Even the most productive workers fall victim to procrastination, and while the occasional visit to Facebook may not cause you to miss a deadline, you could find those lost minutes adding up to a lot of wasted time. Since entrepreneurs and business owners know that time is money, squandering your work hours can mean less money in your pocket.
That’s where RescueTime comes in. We all like to think that we can hold ourselves accountable, but reaching our highest levels of productivity can require a little extra help. RescueTime helps to ensure that your work time is spent as productively as possible.
“But how,” you ask, “can a computer know what’s productive for me and my job?”
Well, because you tell RescueTime what you consider productive. By installing the free RescueTime program on your computer or mobile device (if you’re on Android — as of now, iPhone users are out of luck), it tracks your activity on everything from your e-mail platform and browser to your computer’s applications while stealthily disguised as a browser extension. My only recommendation within the first day or two is to change your preferences to reflect your regular working hours; otherwise, RescueTime will record all the activity on your computer while you’re on it, and exploring the internet in your off-time will negatively impact your productivity score.

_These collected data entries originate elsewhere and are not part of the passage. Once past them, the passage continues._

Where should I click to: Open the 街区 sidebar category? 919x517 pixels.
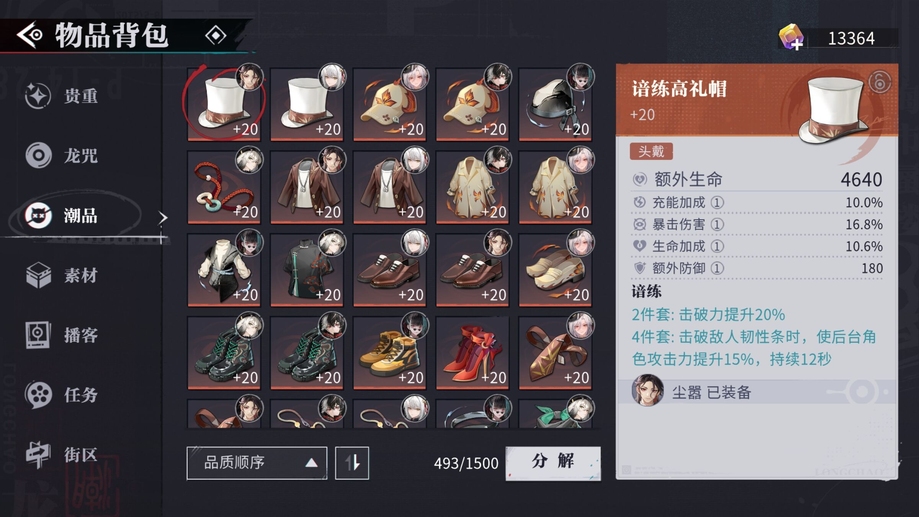(x=62, y=454)
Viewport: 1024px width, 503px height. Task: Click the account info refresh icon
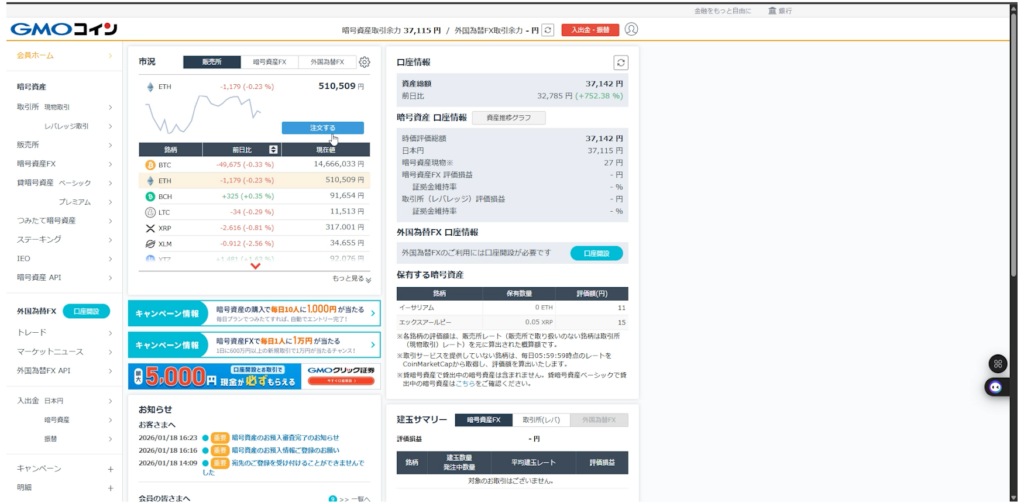pos(620,62)

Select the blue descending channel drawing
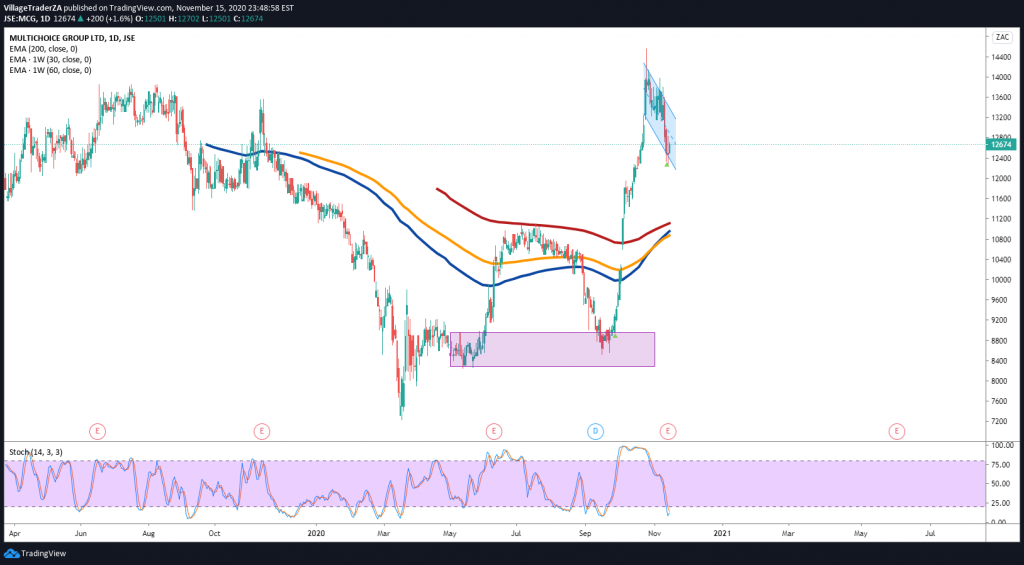[660, 118]
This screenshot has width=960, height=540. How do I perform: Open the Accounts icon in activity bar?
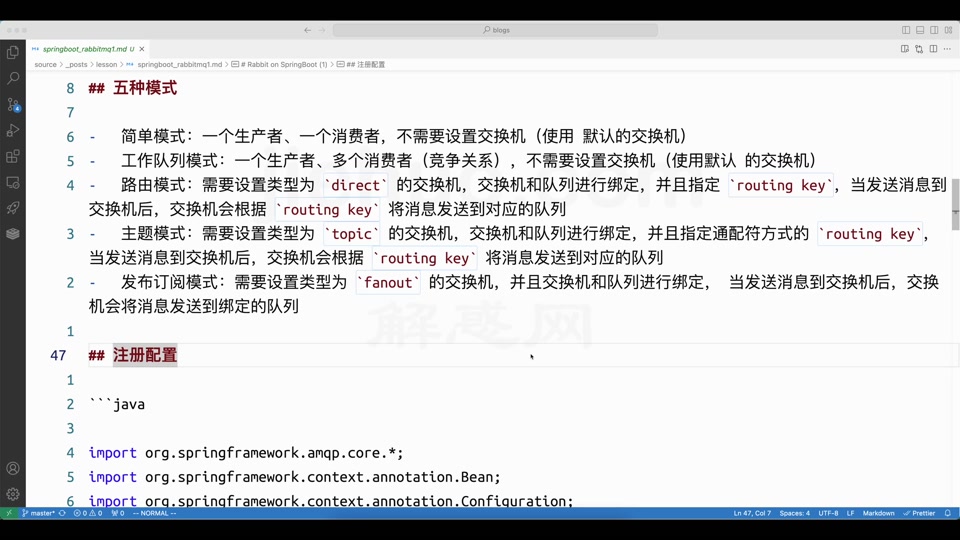tap(13, 468)
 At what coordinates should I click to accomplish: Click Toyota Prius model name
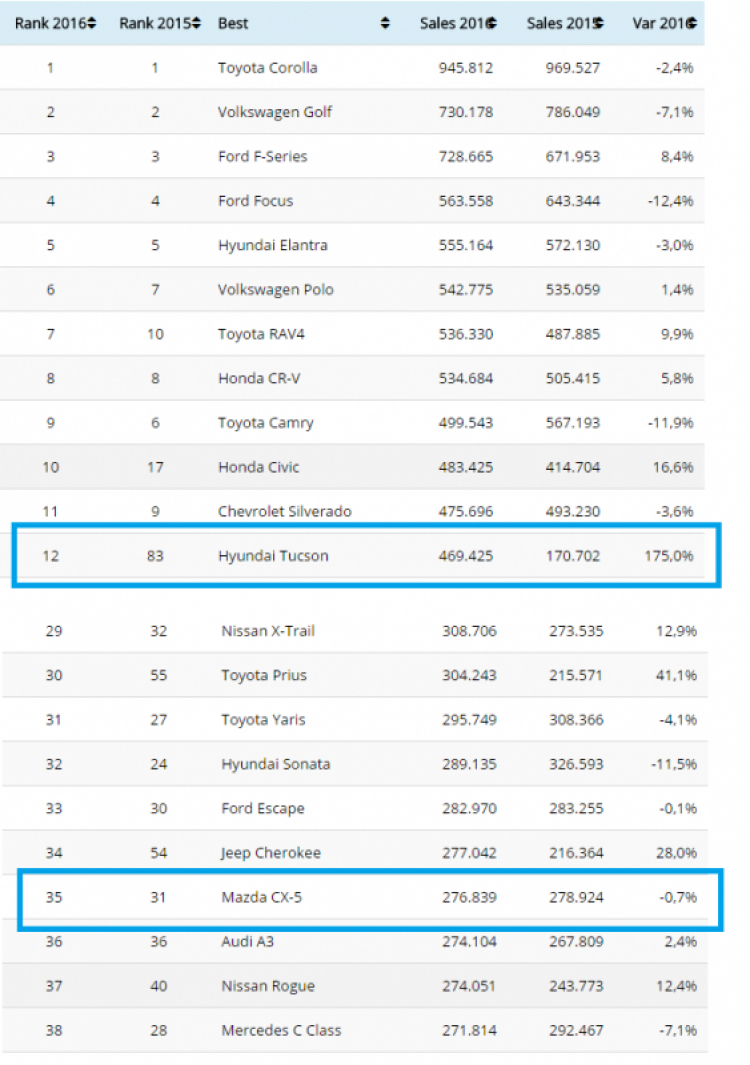tap(264, 675)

In your first week using RescueTime, you’ll receive a detailed email report showcasing everything you worked on this week, in addition to all of your distractions. Without further customization and teaching RescueTime about your needs, the data in this report doesn’t provide its intended value.
By signing into the RescueTime website, you will be presented with your Dashboard, showing your daily activity as well as weekly and monthly performance. This is where you change your settings and customize your content. The dashboard is helpful, but in the two years I used this program as a freelancer, I noted that the majority of information I wanted was included in the weekly email.
Once you’ve logged into your dashboard, you can take more control over how your data is accounted for by using the Categorize Activities tool. This page will list all of the activities you’ve engaged in, along with their category and their productivity score. RescueTime automatically assigns these values, but if you do social media for work or research with news sites, you may want to alter the classifications from “very distracting” to “productive.” This ensures that the next time you visit the site, RescueTime counts that activity as a productive action.
You’ll notice productivity is measured on a scale, from “very distracting” to “very productive.” Be honest with yourself. While I need to check my email to get assignments, email can easily become a distracting activity when I should be doing something more productive. Therefore, I personally give my email a “neutral” value, so that I don’t inadvertently give myself credit for being productive when all I’ve done is answer emails.
Now that RescueTime understands which activities you value as productive, you can use the tool to help you set goals for improved success throughout your work day. The central goal setting feature is concerned with spending more or less time on an activity or category. As an example, one of my goals is to spend more than 3 hours a day on writing, rather than research or email or any of the other myriad activities that distract me. On the flip side, you can also call attention to your bad habits — like jumping on to Facebook for five or ten minutes every hour — by setting a goal to spend less than an hour on social media a day.
Your goal information appears on your dashboard and your weekly report. This is especially valuable for those using RescueTime as a business tool with employees. Tracking your productivity goals not only makes you feel good about yourself; it also holds you accountable for making sure that your work gets done.
For more simplistic accountability, you can easily consult the productivity score shown in the center of your Dashboard. This number compiles your activities and provides you a high level overview of how productive you were that day. Comparing this score day to day and cutting out distractions can encourage a more productive work environment, and prevent the crummy feeling that you got nothing done all day.
Setting Prices Using RescueTime
As I mentioned, I’ve used RescueTime to help keep track of my writing projects. However, it’s done more for me than just making sure I’m spending most of my time with Microsoft Word. As a freelancer, I bill by the hour or have to develop a price quote for a project based on my hourly wage. While the amount you charge your client may seem fair when you present your quote, you could end up with a much lower hourly wage when you account for time wasted on Twitter during working hours.
Using RescueTime, I categorize certain sites used for research and applications to “very productive” and everything else as distracting, giving me an idea of how much time I’m devoting to my project. With the RescueTime premium version (a very fair $9/month), you can even label which activities correspond to which project. When the time comes to give your client your billable hours, RescueTime tracks every moment, making sure that you get paid for that burning 2 a.m. Google search along with the regular working hours.
This method can also work to price your products; once you have a visual representation of the time you’ve put in, you have production data to show investors as well as a reminder to yourself that your work is worthwhile.
While it’s nice to think we can remain productive independently, a few added features can go a long way in keeping businesses or projects on track. RescueTime is an effective tool that keeps you aware of how your time is spent and rewards your productivity day after day.